§ **INSTRUCTION**:
Reproduce the data verbatim from its first line through the line containing "This screenshot has height=700, width=2576. What", with both of those lines included.

** Start of SUPPLIED MATERIAL **

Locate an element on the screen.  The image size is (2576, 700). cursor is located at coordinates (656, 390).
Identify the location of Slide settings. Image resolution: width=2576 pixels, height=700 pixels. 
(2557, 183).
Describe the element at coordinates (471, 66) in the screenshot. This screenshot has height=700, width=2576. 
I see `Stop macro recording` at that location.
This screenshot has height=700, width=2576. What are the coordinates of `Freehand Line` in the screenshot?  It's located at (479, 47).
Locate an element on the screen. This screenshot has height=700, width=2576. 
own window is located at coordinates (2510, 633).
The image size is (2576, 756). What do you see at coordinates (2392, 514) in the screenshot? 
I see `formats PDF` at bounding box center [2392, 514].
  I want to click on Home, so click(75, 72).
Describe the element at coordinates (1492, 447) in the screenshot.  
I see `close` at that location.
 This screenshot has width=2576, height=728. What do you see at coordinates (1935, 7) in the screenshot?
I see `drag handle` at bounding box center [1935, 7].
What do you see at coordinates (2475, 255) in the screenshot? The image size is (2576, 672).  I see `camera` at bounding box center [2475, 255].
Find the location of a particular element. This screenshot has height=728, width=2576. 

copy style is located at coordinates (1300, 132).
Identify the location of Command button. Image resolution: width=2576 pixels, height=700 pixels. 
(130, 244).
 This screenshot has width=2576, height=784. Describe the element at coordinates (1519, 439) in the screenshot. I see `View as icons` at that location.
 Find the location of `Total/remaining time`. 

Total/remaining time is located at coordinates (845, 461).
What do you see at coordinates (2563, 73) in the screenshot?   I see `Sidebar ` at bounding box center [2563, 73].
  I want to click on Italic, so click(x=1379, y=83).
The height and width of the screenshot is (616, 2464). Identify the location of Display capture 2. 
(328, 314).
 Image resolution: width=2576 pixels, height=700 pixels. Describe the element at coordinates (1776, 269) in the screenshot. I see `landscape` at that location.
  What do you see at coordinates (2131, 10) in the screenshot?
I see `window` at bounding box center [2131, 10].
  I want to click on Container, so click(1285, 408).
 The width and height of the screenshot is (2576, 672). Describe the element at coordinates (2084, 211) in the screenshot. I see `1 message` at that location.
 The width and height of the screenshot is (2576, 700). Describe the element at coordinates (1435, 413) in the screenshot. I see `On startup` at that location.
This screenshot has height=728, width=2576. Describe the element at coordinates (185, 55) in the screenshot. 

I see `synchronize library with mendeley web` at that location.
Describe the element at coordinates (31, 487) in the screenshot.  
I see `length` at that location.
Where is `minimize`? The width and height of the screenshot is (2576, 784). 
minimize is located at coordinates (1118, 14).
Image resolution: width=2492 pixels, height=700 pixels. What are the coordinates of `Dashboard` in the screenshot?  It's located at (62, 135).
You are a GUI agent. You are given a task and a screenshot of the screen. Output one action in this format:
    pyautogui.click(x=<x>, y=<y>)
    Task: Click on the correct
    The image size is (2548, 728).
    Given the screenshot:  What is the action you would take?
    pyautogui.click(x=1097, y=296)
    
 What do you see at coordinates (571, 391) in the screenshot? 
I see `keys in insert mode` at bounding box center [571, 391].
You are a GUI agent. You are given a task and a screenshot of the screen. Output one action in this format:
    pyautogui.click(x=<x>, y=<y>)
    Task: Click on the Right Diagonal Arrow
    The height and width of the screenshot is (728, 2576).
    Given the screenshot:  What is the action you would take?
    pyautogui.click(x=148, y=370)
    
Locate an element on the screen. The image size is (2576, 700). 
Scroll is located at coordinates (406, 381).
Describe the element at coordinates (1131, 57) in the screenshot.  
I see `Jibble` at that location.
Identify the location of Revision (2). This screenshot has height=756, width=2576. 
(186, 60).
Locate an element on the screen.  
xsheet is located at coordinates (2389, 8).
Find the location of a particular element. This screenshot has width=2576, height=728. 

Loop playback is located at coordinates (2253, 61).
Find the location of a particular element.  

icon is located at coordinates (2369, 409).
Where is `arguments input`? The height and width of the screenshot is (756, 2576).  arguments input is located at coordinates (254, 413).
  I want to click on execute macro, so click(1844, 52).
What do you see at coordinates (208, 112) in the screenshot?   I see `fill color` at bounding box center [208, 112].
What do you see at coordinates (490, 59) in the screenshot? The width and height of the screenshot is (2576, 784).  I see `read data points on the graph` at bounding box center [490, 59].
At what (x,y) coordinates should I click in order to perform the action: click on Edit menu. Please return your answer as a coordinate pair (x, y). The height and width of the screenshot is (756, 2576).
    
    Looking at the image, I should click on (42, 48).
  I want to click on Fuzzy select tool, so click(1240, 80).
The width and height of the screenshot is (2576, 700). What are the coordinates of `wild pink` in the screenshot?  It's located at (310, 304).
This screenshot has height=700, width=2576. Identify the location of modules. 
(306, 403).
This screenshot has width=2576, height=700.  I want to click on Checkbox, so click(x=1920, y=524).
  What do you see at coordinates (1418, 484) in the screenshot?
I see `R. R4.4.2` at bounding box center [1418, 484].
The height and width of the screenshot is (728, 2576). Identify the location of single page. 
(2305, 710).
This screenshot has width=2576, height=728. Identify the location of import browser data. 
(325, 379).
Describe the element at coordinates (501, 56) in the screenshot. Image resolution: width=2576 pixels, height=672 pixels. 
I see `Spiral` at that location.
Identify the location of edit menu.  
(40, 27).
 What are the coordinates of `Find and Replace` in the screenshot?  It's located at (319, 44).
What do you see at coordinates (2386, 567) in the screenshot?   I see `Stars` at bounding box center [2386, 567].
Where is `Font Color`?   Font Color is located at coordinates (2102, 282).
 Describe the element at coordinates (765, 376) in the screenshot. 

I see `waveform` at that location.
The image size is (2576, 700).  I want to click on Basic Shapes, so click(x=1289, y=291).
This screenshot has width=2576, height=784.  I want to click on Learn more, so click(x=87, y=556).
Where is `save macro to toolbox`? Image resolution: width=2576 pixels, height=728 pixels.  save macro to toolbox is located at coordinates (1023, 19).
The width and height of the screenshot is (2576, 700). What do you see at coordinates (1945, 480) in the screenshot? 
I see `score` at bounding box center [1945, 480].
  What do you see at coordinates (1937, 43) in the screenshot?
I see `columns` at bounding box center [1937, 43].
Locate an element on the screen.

** End of SUPPLIED MATERIAL **

§ **RESPONSE**:
Locate an element on the screen.  The image size is (2576, 700). cursor is located at coordinates (656, 390).
Identify the location of Slide settings. Image resolution: width=2576 pixels, height=700 pixels. 
(2557, 183).
Describe the element at coordinates (471, 66) in the screenshot. This screenshot has height=700, width=2576. 
I see `Stop macro recording` at that location.
This screenshot has height=700, width=2576. What are the coordinates of `Freehand Line` in the screenshot?  It's located at (479, 47).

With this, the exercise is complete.